Brünn Program
Brünn Program
a program on the national question adopted in September 1899 at the congress of the United Social Democratic Party of Austria in Brünn (Brno). It was the first attempt in the history of socialist parties to present a unified set of programmatic requirements in this area.
A draft program of cultural and national autonomy submitted by a southern Slavic organization was rejected, and a draft by the Central Committee of the Social Democratic Party, which pushed to the foreground the issue of national self-government on a territorial basis, was approved with minor changes. The Brünn Program envisaged the creation of nationally delimited, self-governing areas and their unification into autonomous extra-territorial unions instead of the historical crown lands of Austria-Hungary that had previously existed.

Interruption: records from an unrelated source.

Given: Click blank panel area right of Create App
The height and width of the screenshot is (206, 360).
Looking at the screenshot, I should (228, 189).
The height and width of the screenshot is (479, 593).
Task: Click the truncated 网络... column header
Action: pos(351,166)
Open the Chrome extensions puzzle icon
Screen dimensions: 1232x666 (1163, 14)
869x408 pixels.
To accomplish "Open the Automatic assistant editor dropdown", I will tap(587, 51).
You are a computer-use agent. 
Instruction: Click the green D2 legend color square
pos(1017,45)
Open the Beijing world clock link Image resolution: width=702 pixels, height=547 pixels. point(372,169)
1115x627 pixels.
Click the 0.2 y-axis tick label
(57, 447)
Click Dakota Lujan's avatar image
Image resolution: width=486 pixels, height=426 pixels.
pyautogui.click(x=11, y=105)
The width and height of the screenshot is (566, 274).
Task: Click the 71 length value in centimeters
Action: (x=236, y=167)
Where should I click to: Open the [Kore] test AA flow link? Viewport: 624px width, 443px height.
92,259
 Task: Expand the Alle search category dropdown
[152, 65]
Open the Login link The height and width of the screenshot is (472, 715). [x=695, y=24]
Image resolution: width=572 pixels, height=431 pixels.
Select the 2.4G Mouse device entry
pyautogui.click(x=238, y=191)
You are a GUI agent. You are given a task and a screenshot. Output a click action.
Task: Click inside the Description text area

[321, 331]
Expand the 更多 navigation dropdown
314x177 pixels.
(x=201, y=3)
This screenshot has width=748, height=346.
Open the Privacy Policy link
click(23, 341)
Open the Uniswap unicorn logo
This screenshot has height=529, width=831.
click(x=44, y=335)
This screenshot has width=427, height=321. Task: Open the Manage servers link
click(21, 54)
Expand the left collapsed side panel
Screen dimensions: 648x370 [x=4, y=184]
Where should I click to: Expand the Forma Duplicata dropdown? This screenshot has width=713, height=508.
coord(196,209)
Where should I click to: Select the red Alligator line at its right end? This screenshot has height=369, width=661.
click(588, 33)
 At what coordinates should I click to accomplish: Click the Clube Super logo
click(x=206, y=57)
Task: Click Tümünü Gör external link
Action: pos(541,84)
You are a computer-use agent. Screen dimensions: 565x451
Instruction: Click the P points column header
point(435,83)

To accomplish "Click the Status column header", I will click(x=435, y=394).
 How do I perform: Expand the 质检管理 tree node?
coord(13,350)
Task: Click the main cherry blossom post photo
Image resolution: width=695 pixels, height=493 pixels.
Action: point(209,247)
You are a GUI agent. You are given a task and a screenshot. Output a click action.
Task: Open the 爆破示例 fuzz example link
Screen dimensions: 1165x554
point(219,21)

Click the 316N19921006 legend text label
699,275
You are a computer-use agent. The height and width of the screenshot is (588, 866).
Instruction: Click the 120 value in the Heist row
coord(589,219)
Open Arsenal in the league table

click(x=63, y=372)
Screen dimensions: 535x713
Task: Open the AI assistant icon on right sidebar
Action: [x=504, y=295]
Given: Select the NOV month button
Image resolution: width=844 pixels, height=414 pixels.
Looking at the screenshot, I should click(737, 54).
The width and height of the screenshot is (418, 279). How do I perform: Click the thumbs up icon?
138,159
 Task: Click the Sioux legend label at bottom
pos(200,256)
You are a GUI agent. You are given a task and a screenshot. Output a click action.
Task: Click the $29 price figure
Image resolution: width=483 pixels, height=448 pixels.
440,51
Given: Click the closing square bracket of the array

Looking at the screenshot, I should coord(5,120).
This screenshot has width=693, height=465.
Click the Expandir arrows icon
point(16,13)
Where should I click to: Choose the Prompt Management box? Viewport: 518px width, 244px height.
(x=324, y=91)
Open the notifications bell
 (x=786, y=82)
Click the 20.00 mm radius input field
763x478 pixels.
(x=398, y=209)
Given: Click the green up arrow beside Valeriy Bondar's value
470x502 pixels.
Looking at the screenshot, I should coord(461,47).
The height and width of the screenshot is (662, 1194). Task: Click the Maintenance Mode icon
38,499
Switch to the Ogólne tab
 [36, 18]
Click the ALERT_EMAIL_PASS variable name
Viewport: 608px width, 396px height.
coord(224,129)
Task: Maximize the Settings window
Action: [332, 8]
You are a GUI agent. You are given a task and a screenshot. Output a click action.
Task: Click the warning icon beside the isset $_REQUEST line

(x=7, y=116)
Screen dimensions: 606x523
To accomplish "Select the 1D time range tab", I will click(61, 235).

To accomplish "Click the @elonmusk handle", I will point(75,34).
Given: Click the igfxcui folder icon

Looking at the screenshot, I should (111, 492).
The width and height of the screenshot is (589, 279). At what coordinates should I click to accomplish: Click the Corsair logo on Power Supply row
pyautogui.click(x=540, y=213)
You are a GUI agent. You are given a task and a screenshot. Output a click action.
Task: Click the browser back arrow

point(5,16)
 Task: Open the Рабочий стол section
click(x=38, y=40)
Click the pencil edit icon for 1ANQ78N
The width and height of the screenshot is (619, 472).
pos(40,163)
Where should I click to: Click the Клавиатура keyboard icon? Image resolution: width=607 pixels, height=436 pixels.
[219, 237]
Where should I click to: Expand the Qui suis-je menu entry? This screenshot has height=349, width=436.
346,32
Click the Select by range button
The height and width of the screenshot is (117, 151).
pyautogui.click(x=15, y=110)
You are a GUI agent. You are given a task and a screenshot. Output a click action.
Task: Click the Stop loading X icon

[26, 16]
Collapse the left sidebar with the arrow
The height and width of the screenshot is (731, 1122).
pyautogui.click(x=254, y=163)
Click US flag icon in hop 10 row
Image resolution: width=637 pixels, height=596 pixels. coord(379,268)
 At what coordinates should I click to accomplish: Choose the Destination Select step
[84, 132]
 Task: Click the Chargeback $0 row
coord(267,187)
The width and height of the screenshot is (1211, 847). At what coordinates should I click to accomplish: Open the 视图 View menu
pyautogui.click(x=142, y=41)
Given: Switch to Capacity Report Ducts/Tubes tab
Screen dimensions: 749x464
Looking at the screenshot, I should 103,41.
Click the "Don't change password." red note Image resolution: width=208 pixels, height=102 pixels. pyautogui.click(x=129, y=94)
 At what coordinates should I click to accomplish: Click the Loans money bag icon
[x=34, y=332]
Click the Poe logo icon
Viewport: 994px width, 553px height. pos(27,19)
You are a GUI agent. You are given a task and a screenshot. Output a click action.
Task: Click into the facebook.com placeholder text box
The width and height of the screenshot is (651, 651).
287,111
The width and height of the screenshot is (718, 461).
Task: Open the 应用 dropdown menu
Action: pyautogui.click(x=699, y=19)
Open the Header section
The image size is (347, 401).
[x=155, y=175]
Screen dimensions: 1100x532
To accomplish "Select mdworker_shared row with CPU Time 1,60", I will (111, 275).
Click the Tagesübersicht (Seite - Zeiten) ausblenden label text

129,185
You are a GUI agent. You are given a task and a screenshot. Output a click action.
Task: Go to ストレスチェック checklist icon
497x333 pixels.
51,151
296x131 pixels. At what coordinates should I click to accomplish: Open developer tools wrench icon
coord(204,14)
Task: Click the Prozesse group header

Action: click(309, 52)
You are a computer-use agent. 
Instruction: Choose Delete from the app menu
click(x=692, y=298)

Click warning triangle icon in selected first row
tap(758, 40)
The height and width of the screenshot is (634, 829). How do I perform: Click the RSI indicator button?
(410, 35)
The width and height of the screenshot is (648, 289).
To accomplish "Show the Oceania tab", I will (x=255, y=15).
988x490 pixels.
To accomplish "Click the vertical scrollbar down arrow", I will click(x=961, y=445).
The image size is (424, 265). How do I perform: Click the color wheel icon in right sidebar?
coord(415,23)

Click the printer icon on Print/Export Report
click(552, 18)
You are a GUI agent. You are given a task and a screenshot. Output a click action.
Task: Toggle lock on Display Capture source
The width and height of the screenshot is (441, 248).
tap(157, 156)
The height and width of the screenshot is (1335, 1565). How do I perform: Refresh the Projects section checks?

Thus, the Brünn Program represented a compromise between the demand for territorial autonomy and the demand for cultural and national autonomy. V. I. Lenin regarded the concession to the idea of cultural and national autonomy in the Brünn Program as a mistake, a deviation from internationalism that opened the way for the penetration of reformist and nationalist ideology into the party. At the same time he also resolutely protested against the attempts of the Bundists, Mensheviks, and others to depict the Brünn Program as a direct proclamation of the principle of cultural and national autonomy and to use it to buttress their opportunist platform on the national question. The existence in the Brünn Program of erroneous, eclectic elements and the absence of a clearly formulated Marxist thesis on the right of nations to self-determination, even to the point of secession, created the groundwork for further deviations from Marxism on the national question by leaders of the Austrian Social Democrats and the ideologists of Austro-Marxism, who acted as theorists of cultural and national autonomy. This hurt the workers’ movement of Austria, contributing to the spread of reformist and nationalist views and increasing the tendency toward a split along national lines in both Social Democratic and trade union organizations.
PUBLICATIONS
Verhandlungen des Gesamtparteitages der Sozialdemokratie Österreichs, abgehalten zu Brünn vom 24. bis 29. September 1899. Vienna, 1899.Debaty po natsional’nomu voprosu na Briunnskom parteitage. Kiev-St. Petersburg, 1906. (Translated from German.)
REFERENCES
Lenin, V. I. Poln. sobr. soch., 5th ed., vol. 23, pp. 208-211, 314-22; vol. 24, pp. 130-50, 174-78, 223-29, 313-15; vol. 25, p. 144-47.Prister, E. Kratkaia istoriia Avstrii. Moscow, 1952. Pages 462-79. (Translated from German.)
Böhm, J. “Nationale Problematik 1918.” Weg und Ziel, 1966, no. 9, p. 492.